How many ballots were faulty was unknown, Borgsmiller said.
But in Macoupin County alone, about 6,000 of the 7,496, ballots cast did not fit in the scanning machines, Duncan said. DeJaynes said there were problems with a couple thousand ballots in McDonough County.
- Yellow Dog Democrat - Friday, Mar 23, 12 @ 12:14 pm:
I’d like to know who sold us scanners with feeders that were not adjustable…unlike every printer, photocopier, and scanner I’ve ever seen on the shelf.
- JN - Friday, Mar 23, 12 @ 12:31 pm:
YDD might have it right. Every specification has tolerances, and the fault falls to whichever party either exceeded those tolerances or failed to define the tolerances in the first place.
- wordslinger - Friday, Mar 23, 12 @ 12:32 pm:
–We are thinking this warm weather might have had something to do with it too.–
Say what? The best early spring of our lives, and you dump on it?
- OneMan - Friday, Mar 23, 12 @ 1:07 pm:
If you look at the ‘bad’ ballots, they were really really close to being in tollerance (at least in Aurora), you can see the line that the ‘boundary’ is defined by (it was in a corner) and the paper was just wide. It wasn’t that they would not fit in the machine, it would read it then reject it for being to wide.

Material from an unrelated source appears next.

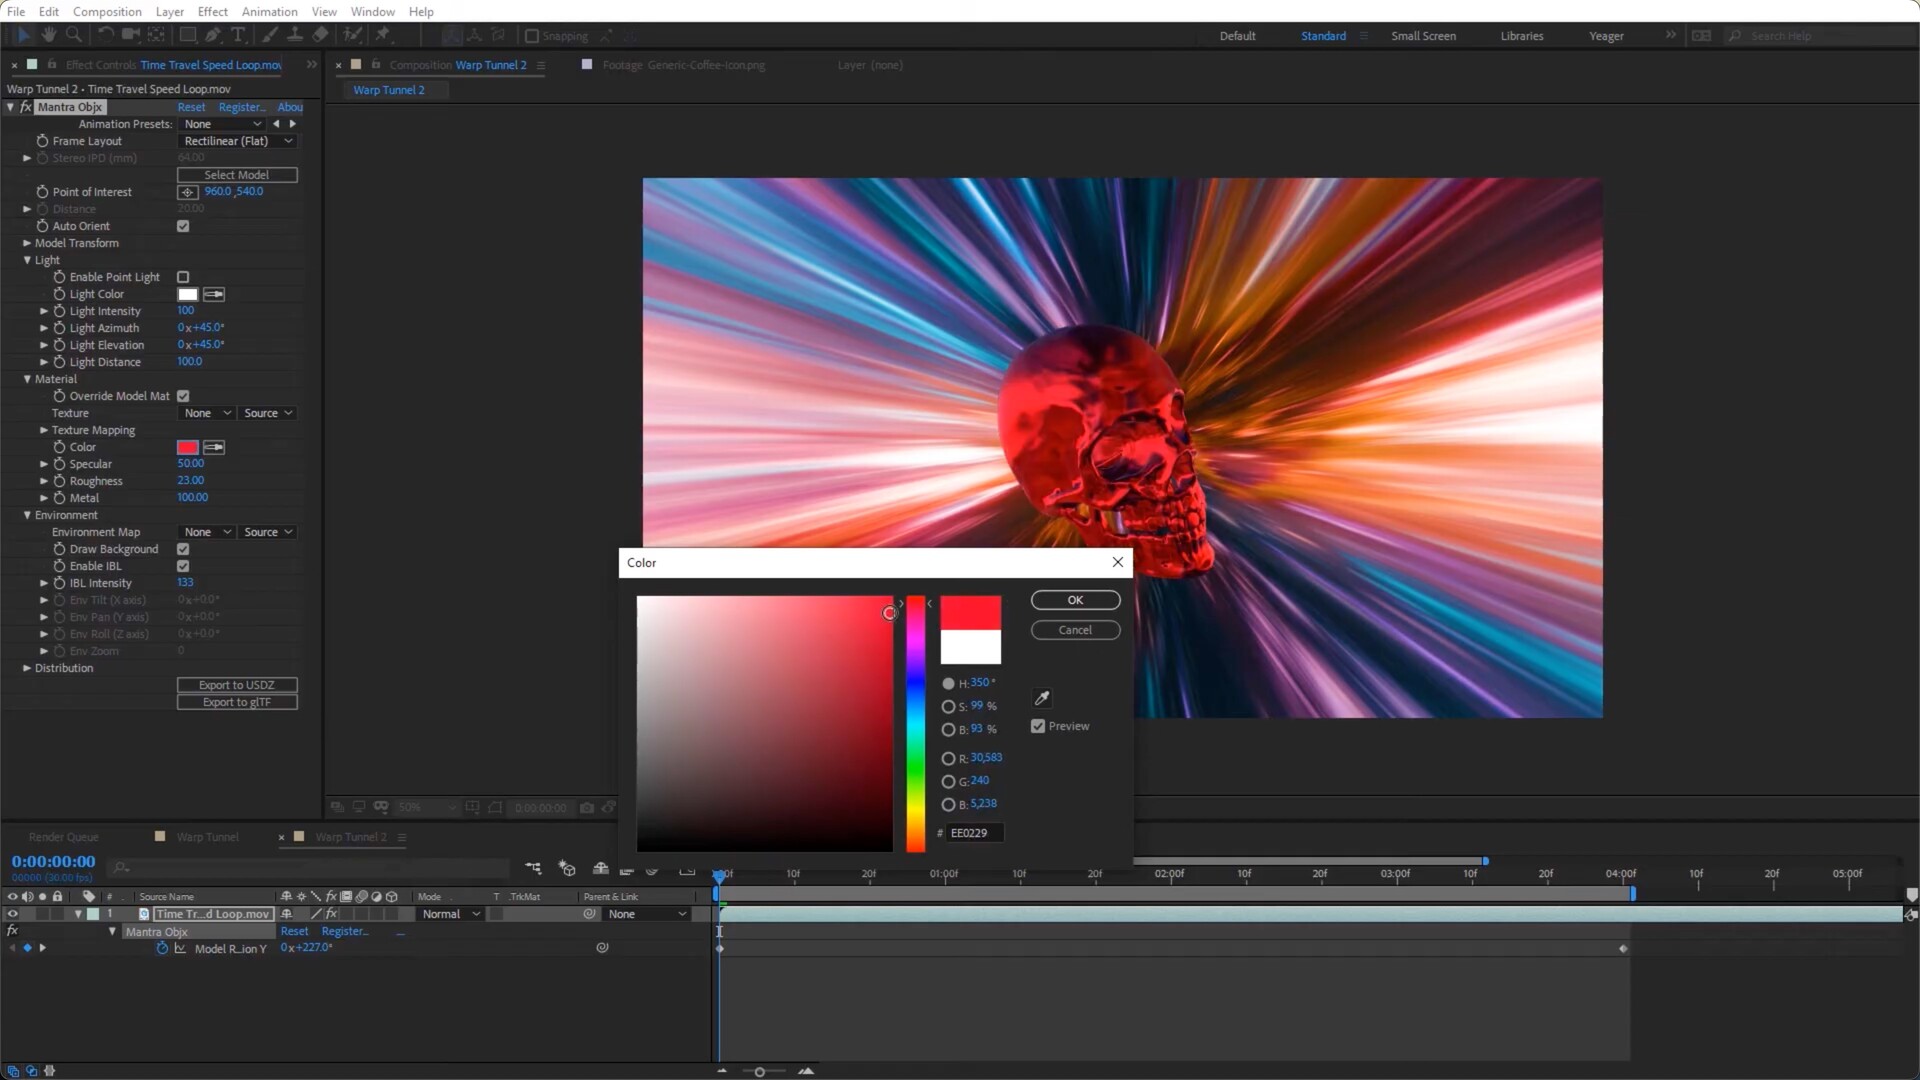Viewport: 1920px width, 1080px height.
Task: Open the Composition menu
Action: [107, 11]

So I think if it is anyone’s fault it is the printers
- Judgment Day - Friday, Mar 23, 12 @ 1:27 pm:
“I’d like to know who sold us scanners with feeders that were not adjustable…unlike every printer, photocopier, and scanner I’ve ever seen on the shelf.”
Here’s the problem with doing that (not a bad idea, actually) - Most of the scanning stations (Accuvote, etc.) for processing ballots are designed using ATM type technology, and what would be normal variables/tolerances on printers, scanners, etc. are specific “no-go” on voting machines (just like on ATM’s).
You always protect against potential outside (external) manipulation of the hardware, and the best way is mandating extremely tight tolerances. Normally that’s a very good thing, but in this case it reached up & bit us.
If I were Winnebago, I wouldn’t scream too loud. They have got enough of their own issues, and there’s been more than a few times where vendors have bailed them out of situations where the County had nobody to blame but themselves.